Sound — 8
While the aging baby boomers have been yelling about how lazy the technology-swaddled millennial generation is in comparison to previous generations, the young Ty Segall was busy (really busy) making music. Starting out playing in small bands like Epsilon and Party Foul when he was still a teenager, it wouldn't be until 2008 that Segall would start working on music as a solo artist, and eventually turn into a phenomenon that converts his ideas into music as naturally and efficiently as plants convert CO2 to oxygen. At the release of his debut eponymous solo album in 2008, Segall would end up crafting a new album every year, amongst the plethora of other projects and collaborations he's worked in. Though being known as one of the integral players in the San Francisco garage rock scene, his previous solo album, "Sleeper," was a significant straying from Segall's rough rock sound into a delicate acoustic folk-oriented album, and while it was interesting to see Segall tackle a different music angle in his work, those that had known and revered Segall for wielding a grungy guitar sound with reckless abandon may have felt less than enthusiastic about the sleepy demeanor of "Sleeper."

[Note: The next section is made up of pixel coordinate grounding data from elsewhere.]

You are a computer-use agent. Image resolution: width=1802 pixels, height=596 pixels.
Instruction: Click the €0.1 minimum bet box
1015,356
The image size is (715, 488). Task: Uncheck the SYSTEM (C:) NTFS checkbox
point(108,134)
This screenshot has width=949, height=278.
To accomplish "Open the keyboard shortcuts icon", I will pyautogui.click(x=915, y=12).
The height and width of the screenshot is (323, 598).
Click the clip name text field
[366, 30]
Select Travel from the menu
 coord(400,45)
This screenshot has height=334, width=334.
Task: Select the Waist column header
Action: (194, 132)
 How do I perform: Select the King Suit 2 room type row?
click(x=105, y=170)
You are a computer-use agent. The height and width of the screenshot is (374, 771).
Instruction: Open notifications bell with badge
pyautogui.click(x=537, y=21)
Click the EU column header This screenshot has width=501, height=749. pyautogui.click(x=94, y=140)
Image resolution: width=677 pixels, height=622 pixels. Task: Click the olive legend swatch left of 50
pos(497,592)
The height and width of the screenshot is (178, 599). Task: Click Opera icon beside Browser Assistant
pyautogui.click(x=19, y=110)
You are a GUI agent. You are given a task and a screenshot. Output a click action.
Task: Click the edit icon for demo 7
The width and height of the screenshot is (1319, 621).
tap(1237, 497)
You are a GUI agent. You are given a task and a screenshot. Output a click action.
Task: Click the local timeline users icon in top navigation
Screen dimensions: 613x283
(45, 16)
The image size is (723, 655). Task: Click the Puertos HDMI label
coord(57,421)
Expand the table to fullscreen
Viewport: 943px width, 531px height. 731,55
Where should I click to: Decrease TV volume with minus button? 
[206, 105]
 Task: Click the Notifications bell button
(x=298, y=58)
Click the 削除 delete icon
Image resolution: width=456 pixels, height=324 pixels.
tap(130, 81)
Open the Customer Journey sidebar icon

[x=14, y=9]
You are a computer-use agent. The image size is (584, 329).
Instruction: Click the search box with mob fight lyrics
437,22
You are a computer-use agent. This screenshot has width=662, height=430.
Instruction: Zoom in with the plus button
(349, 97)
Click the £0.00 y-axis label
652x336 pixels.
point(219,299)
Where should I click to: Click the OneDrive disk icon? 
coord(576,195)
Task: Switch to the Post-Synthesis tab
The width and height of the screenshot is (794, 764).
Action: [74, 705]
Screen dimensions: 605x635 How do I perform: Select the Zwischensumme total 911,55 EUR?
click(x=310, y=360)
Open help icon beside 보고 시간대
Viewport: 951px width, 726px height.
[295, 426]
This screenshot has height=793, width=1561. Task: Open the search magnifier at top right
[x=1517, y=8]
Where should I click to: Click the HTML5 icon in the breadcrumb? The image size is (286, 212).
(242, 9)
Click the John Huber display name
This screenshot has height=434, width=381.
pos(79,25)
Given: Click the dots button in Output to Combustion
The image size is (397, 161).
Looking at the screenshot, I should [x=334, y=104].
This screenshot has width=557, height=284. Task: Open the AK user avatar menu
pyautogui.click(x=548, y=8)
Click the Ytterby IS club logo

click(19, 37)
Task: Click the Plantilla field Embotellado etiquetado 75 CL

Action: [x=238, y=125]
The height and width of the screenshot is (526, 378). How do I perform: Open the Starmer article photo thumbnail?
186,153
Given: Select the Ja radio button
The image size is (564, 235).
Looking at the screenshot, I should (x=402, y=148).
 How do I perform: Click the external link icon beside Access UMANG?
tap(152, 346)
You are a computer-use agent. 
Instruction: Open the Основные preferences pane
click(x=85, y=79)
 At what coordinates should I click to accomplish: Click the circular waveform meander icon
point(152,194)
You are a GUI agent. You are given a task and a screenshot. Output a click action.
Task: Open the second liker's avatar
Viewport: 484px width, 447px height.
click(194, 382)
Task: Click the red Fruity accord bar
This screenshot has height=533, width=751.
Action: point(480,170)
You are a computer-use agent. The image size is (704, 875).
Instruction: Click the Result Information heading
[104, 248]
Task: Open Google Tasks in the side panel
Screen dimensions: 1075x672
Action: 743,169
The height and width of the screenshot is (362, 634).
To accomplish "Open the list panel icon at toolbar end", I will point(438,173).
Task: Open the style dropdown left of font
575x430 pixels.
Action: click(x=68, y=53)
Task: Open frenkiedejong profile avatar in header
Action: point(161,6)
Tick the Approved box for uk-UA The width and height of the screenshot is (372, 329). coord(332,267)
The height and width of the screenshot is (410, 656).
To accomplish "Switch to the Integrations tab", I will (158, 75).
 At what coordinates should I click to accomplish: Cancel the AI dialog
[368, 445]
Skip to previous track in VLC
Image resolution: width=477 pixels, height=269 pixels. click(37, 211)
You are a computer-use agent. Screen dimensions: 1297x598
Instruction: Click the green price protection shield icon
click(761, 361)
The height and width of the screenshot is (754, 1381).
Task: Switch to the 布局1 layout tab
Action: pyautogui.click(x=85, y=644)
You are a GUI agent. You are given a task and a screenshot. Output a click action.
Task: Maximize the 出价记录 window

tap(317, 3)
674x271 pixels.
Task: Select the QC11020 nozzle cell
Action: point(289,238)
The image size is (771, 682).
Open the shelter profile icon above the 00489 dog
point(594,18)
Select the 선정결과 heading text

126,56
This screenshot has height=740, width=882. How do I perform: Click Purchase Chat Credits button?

While still following the annual album release schedule that 90% of musicians can't even keep up themselves, Segall's seventh album, "Manipulator," actually ended up taking the longest time to make. Consequently, "Manipulator" ends up being the most bountiful and refined album Segall has made, clocking in at fifty-six minutes; and with that extended amount of time, he makes the album a buffet-style spread of the varying rock influences that spiral through his head. With Segall's one goal of running the gamut of inspiration, "Manipulator" shows him traveling from the funky "Mister Main," "Feel" and "Who's Producing You?," to the punky "It's Over" and "Susie Thumb," to the singer-songwriter warmness of "Green Belly" and "Don't You Want To Know? (Sue)," then back to the tried-and-true garage rock of "Manipulator," "Connection Man," "The Faker," and the Black Sabbath-veering "The Crawler." More interestingly, however, is when Segall cobbles his numerous influences into multi-dimensional tracks - "Tall Man, Skinny Lady" starts out as a folk-rocky tune, then transforms into a psychedelic face-melter; "The Feels" starts out as another soft jam but then drops into Sabbath-like guitar distortion and a wailing & wavering solo; and the ending track "Stick Around" sounding like a clear homage to T. Rex's "Cosmic Dancer," but with Segall throwing in a nice dual guitar solo in there as well.
Lyrics — 7
Segall's mind goes a number of ways in the lyrics of "Manipulator." He gets sentimental in "The Feels," "Stick Around," "It's Over," and even turns his warm-hearted feelings into oddity in "The Singer." Segall ends up banking fully on the weirdness of psychedelic narratives with "Tall Man, Skinny Lady," "The Crawler" and "Mister Main," where the ambiguous nature of the lyrics' meaning is backseated by the lyrics' simple contribution to the groove of the song. But a theme that comes up a number of times in the album is a critical outlook on modernity: the line "I used your telephone to sneak into your home" in "Manipulator" alludes to the hot-button privacy breaching of phone-tapping; the line "It gives me no surprise/He's gonna make a movie on his entire life" in "Green Belly" snidely talking about people who are shamelessly ego-centric; "Susie Thumb" is about a girl the narrator describes as being obsessed with breaking into show-business, which directly moves into the narrator lamenting Susie's decision in "Don't You Want To Know? (Sue)"; and the simple chorus of "The Connection Man" has Segall nearly begging for the basic human need of connection and affection. Though this unfortunately isn't an all-encompassing concept, with the album musically being an appeal to "the good ol' days," this theme of post-modern criticism definitely complements the album as a whole.
Overall Impression — 8
As Segall continues to rigorously build his discography, his most recent releases show that he's not simply hammering the same nail over and over. The extra-large palette of colors that "Manipulator" wields not only displays the style that Segall became famous for, but it encapsulates a myriad of music influences that have built Segall as a musician, and opposed to the pinpointing of one different music influence like on "Sleeper," Segall strives to include as many different influences as he can on this album. Along with the plethora of styles it touts, "Manipulator" also shows Segall advancing as a musician, or rather, a frontman. From his vocals breaking out from the heavily-reverbed cage into and walking with more confidence, to his increasingly impressive guitarwork, Segall is growing from the garage rocker he began as into a 21st-century rock star that the next generation can look up to.